Thomas J. Connelly Jr, ACS Executive Director, said: “I'm delighted that ACS in collaboration with General Electric is leading the effort to create science emojis - they have become an essential communication tool today, with more than six billion emojis and emoticons sent around the world every day on mobile messaging apps. Science emojis would boost, and help demystify, science in modern conversation, and ACS is committed to ensuring that science and scientists are represented.”

The nine proposed emojis are a lab coat, test tube, microbe, petri dish, DNA structure, compass, abacus, fire extinguisher and goggles.

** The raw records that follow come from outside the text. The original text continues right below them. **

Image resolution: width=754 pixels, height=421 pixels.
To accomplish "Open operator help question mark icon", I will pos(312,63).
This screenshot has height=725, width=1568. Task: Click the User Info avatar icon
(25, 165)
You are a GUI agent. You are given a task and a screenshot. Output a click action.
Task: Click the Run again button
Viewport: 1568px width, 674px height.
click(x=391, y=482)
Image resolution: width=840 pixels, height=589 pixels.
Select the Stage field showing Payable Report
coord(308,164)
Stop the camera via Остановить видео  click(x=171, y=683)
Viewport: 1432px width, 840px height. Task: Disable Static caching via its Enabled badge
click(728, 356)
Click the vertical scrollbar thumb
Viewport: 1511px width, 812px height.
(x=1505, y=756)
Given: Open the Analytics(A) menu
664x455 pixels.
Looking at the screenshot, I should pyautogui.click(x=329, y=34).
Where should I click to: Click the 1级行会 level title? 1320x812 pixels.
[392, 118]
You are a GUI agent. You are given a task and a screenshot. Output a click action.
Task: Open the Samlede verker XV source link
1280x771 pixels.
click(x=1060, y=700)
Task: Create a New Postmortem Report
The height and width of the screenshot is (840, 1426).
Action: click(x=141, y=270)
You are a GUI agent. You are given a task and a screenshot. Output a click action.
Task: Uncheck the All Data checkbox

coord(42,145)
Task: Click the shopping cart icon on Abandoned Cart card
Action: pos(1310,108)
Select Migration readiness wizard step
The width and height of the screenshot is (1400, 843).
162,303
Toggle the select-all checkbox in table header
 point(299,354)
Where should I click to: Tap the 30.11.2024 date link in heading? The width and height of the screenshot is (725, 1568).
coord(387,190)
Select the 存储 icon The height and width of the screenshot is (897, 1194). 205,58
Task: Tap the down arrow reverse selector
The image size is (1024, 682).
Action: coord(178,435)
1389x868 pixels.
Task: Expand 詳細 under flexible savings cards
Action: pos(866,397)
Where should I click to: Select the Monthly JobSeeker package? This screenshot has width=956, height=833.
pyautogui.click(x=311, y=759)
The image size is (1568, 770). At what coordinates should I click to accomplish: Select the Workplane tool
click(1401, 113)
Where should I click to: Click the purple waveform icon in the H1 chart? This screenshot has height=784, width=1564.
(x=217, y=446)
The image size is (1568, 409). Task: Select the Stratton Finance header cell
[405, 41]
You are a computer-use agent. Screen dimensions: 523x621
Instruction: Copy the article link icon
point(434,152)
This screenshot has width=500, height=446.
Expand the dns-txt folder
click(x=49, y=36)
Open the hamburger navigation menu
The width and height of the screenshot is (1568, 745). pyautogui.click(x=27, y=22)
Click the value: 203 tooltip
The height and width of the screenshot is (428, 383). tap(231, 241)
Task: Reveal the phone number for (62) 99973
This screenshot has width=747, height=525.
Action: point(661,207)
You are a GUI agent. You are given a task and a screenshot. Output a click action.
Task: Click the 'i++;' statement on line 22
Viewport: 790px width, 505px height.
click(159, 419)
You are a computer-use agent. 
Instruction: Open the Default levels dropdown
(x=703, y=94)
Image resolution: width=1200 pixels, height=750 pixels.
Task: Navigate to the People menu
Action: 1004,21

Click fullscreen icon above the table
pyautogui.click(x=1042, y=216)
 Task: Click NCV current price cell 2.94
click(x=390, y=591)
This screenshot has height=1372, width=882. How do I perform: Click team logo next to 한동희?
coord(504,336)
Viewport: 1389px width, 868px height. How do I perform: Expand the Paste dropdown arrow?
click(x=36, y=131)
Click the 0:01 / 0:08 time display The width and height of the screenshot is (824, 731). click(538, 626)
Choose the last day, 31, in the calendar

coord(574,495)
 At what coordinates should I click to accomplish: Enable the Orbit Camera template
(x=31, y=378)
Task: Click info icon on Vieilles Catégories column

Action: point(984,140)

The designs were formed at a brainstorming session sponsored by GE and led by ACS staff at Emojicon, a conference in San Francisco devoted to all things emoji. The word is a portmanteau of the Japanese ‘E’ (絵), ‘picture’, and ‘Moji’ (文字), ‘character’ – its resemblance to ‘emotion’ is only a happy coincidence.   

The icons will now be evaluated for inclusion as ‘official’ emojis by the Unicode Consortium, a nonprofit that develops and maintains software standards used internationally. If approved, one or more of them could be rolled out for use in 2018.

In 2015, the Oxford University Press named ‘😂’ its word of the year.